Newbie to AWS. I'm trying to add a inline policy to an IAM user using the putUserPolicy API as below. Running into Malformedpolicydocument as error code and syntax errors in policy as error message
// Attaches the policy document to the IAM user userName in the account
async putUserPolicy(userName: string, roleArn: string) {
let userPolicyData: any = null;
try {
// creates the policy document
const policyDocumentForUser = this.createUserPolicyDocument(roleArn);
const trustPolicyParamsForUser = {
PolicyDocument: JSON.stringify(policyDocumentForUser),
PolicyName: 'userPolciy',
UserName: userName
};
// attaching the policy document to the IAM user
userPolicyData = await this.iam.putUserPolicy(trustPolicyParamsForUser).promise();
this.logger.info(`Successfully created user policy for '${userName}'`);
} catch (error) {
this.logger.error(`Unable to create user policy role`, error);
throw error;
}
}
private createUserPolicyDocument(roleArn: string) {
const policyDocument = {
'statement': [
{
'Action': 'sts:AssumeRole',
'Resource': roleArn,
'Effect': 'Allow'
}
]
};
this.logger.debug('policyDocument:', policyDocument);
return policyDocument;
}
Tried giving the version to the policy as well, but observing the same error. I've been using single quotes for all the policy documents in my code base.
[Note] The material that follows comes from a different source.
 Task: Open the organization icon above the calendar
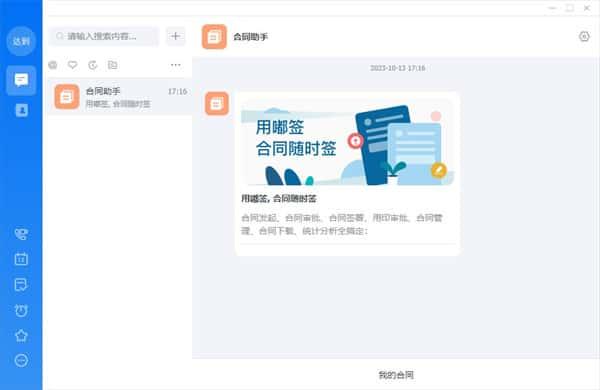[21, 234]
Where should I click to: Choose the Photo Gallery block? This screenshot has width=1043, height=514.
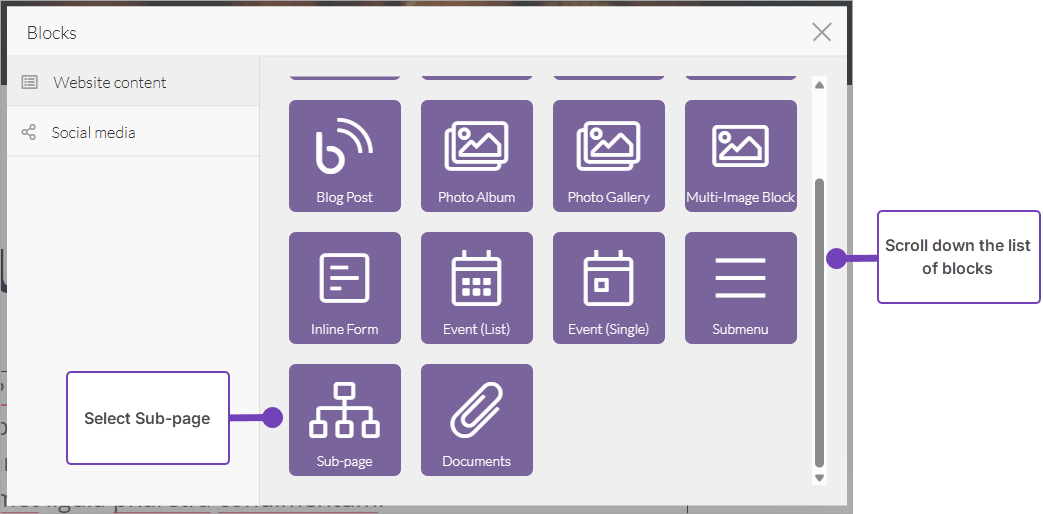(x=608, y=155)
Adding reference documents: https://docs.aws.amazon.com/IAM/latest/APIReference/API_PutUserPolicy.html
You probably have an issue with case-sensitivity.
Statementmust be capitalized.As a side-note: It considered good practice to avoid inline policies. You can create and attach managed policies instead. Also, according to the CIS AWS Foundations Benchmark, it is recommended that IAM policies be applied directly to groups and roles but not users.
The rationale behind this is that assigning privileges at the group or role level reduces the complexity of access management as the number of users grow. Reducing access management complexity may in-turn reduce opportunity for a principal to inadvertently receive or retain excessive privileges.